Confrontado com a evolução recente da pandemia em Portugal, que expôs um novo aumento de casos confirmados de covid-19 nas últimas semanas de desconfinamento, sobretudo na região de Lisboa e Vale do Tejo, que concentra a grande maioria dos diagnósticos de infeção pelo novo coronavírus, o clínico português relativiza a dimensão do problema, considerando os números “perfeitamente normais” à luz da estratégia adotada pelas autoridades nacionais.

“Enquadra-se ainda dentro daquilo que eram os modelos inicialmente previstos. Todas as medidas que foram tomadas foram no sentido de achatar a curva e transformar o pico num planalto”, explica o consultor da OMS, acrescentando: “Não estamos a erradicar o vírus e nem nunca foi essa a intenção; a intenção foi atrasar e isso quer dizer que vamos esticar isto no tempo. Aquilo que está a acontecer neste momento era perfeitamente previsível”.
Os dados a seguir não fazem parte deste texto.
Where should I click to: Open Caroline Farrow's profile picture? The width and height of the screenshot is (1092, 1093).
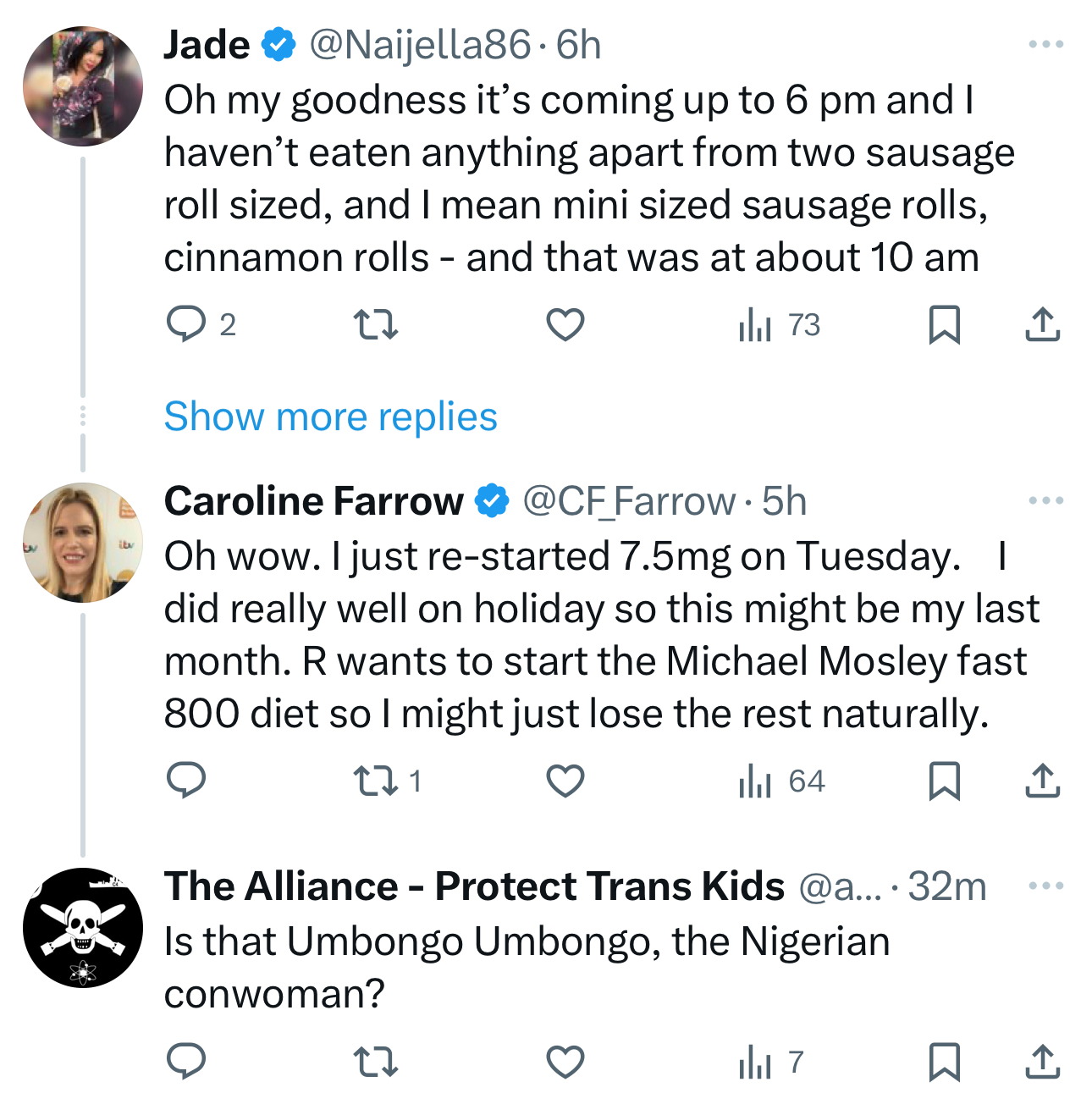click(82, 543)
Por outro lado, Nelson Olim lembra que “morrem todos os dias em Portugal pelo menos 20 pessoas com complicações de doenças respiratórias, independentemente da covid-19”, vincando os riscos de estabelecer comparações com outros países, como Espanha, que passou por uma situação mais crítica e agora apresenta números mais reduzidos de mortalidade.

“Provavelmente, estamos a notificar mais e melhor do que a maioria dos países ao nível europeu"

“É errado comparar as mortalidades neste momento de vários países, uma vez que os métodos utilizados para identificar e notificar os casos são diferentes. Em Portugal, contabilizamos quem morre por covid-19 e com covid-19”, afirma Nelson Olim, que explica que o país regista a morte de um doente com a infeção mesmo em estado assintomático, algo que não ocorre em todos os países.

E apesar de rejeitar uma classificação sobre o mérito de determinadas abordagens estatísticas em relação a outras, deixa um elogio ao método adotado em Portugal.

“Provavelmente, estamos a notificar mais e melhor do que a maioria dos países ao nível europeu. Isto faz com que, obviamente, as nossas estatísticas pareçam piores, mas, na verdade, se calhar estamos mais próximos da verdade do que outros países. Acho que nos dá uma visão mais alargada e, eventualmente, mais realista da disseminação do vírus”, finaliza.